Euro crisis? What euro crisis?

7 min read

The media are all over the place on the back of the collapse of German coalition talks.

But at the time of writing the euro-dollar rate is US$1.1754, no more than half a cent lower than before the announcement that the Liberals had walked out on Mutti Merkel.

To put that into context, the one-month average parity was US$1.1669 and the 12-month average is US$1.1154. The euro only pushed above its current exchange rate on November 14 and the currency has been trading down from its recent high of US$ 1.1847 since last Wednesday, long before the “shock” announcement that Germany is in a constitutional deadlock. So if we close our ears to the political correspondents who cover Germany and look at what the markets think, it’s rather more of a non-event.

Poll pot

But what is going on in Europe’s most powerful nation? The first observation has to be that the media are all talking of the CDU/CSU block that Frau Merkel is leading, the Greens and the Liberals who are the coalition partners of choice, and of the SDP, the centre-left party of Willy Brand and Helmut Schmidt who have decided not the re-enter the coalition with the right. The reason for this given this morning was that they had suffered such a staggering defeat at the September Bundestag elections that they have chosen to stay away. This I believe to be, in substance at least, complete rubbish.

The reason the SPD is staying out is that if it, the second-largest party in the Bundestag with 20.5%, were to enter government with Merkel’s Union, winner of 32.9% of the vote, then the third-largest party in parliament would assume the role of the official opposition and that, in case you’d forgotten, is Alternative für Deutschland, the AfD. Thus the FDP and the Greens became the front runners to form what in Germany has been termed the Jamaica coalition – black, yellow and green – and the AfD is the teddy bear in the woodpile. The commonly trafficked assumption has been that, in order to keep the AfD out of any formal role within the Bundestag, the Greens and the Liberals would swing in behind Merkel and that “Realpolitik” would win the day.
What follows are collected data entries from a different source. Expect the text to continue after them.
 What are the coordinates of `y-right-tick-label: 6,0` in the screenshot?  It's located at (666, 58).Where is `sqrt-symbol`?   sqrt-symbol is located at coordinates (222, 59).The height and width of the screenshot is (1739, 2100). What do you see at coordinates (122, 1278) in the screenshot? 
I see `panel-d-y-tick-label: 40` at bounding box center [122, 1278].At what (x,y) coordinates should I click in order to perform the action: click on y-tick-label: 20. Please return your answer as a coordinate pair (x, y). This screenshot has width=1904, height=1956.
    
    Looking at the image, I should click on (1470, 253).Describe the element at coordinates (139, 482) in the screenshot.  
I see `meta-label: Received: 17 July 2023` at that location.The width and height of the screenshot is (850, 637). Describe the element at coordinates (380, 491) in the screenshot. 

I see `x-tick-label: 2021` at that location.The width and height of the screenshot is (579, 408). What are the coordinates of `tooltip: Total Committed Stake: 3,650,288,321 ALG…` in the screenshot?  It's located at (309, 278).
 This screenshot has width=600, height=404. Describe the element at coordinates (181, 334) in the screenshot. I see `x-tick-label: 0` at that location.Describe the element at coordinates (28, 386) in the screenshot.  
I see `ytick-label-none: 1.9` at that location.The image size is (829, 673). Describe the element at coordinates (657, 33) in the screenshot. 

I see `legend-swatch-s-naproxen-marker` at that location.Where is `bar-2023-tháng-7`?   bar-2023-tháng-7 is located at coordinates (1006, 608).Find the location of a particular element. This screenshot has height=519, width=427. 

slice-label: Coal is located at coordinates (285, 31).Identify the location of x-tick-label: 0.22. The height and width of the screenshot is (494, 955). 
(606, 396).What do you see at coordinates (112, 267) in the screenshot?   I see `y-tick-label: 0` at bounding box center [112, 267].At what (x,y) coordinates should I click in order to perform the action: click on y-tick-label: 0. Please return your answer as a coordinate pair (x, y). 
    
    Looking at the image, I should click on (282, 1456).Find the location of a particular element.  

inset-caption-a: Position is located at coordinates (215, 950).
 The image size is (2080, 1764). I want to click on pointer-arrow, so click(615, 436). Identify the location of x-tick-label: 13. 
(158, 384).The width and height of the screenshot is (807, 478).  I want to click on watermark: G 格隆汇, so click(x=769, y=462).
It might not look that way today although my political instincts tell me that the pragmatic solution remains the closest and that after everybody has thrown their toys out of the pram they will pick them up again give it another try and that they will succeed in forming a government without having to reach for a futile looking re-run of the elections.

Foreign exchange markets appear to agree with me and as long as any movement in the currency, irrespective of direction, remains within the range of a normal trading day it’s not worth mentioning. Half a cent off the euro is just that.

The real worry is that the media are behaving as though the AfD didn’t exist and most certainly not as the third-largest party, the choice of one in eight German voters. Although the populists have not electorally swept everything before them, they are sending a message that the political class ought to listen to. That message is that a disproportionate amount of government time and taxpayers’ resources are being expended on satisfying the needs and demands of minorities while the majority feels underappreciated, its opinions are underrepresented and it is being fiscally taken for granted.

I have next to no doubt that the black/yellow/green coalition will be formed for the Liberals are the most likely losers in a putative re-run of the general elections. The German voters will not take kindly to a party that has destabilised the political consensus and put at risk the country’s role as central pillar of the EU. I do hate the current fashion for ending everything on “watch this space” but in this case I shall make an exception.

Long haul

On the subject of spaces, most asset markets don’t seem to be in good ones. Most principal equity markets lost ground during the course of last week although in the greater scheme the losses barely register. There remains too much money chasing not enough assets – or at least not enough assets that pay a living return - and four days before Thanksgiving is not the moment to suddenly decide that going short the market is the position to make a great fortune. Time and again this year my basic tenet has been that as long as coupons can’t compete with dividends, equity markets remain the place to be. It’s worked for the first 46 weeks of 2017 and there is no reason to believe that it won’t hold good for the remaining six. Anyhow, bonuses have been decided so there is no need to and nothing to be gained from hanging one’s rear out of the window…

Finally, I hear there was a meeting involving overseas regulators at which it was attempted to elicit what MiFID II adds to the wellbeing of the world. The answer, I understand, is not one that our authorities would want to hear. That said, they have spent several years not hearing what they have been told by the markets so why expect them to suddenly and miraculously change that habit? The most depressing observation, to me at least, is the sycophancy of buy and sellside commentators alike who try to assure us that MiFID II is a great idea and that it will make the investment world a better place. The implementation and maintenance costs of this complex of disjointed and confused thinking are enormous and anybody who believes this to be an expense that will not be borne by those whom the regulation is supposed to protect is smoking something that would bring most of us a criminal record.

Please don’t get me wrong; the intentions embedded in MiFID II were entirely honourable but look at it this way: would football become a better game if you put 22 referees on the pitch, one to keep an eye on each player? The markets are not a perfect place. There are rotten apples everywhere, the same as every football game has a “diver” and a shirt-puller. But would the disproportionate cost of 22 refs be justified if the beautiful game were to be destroyed to bring about marginal improvements in equitability?

Take that thought with you and have a good week, short as it might be. Anyone for turkey?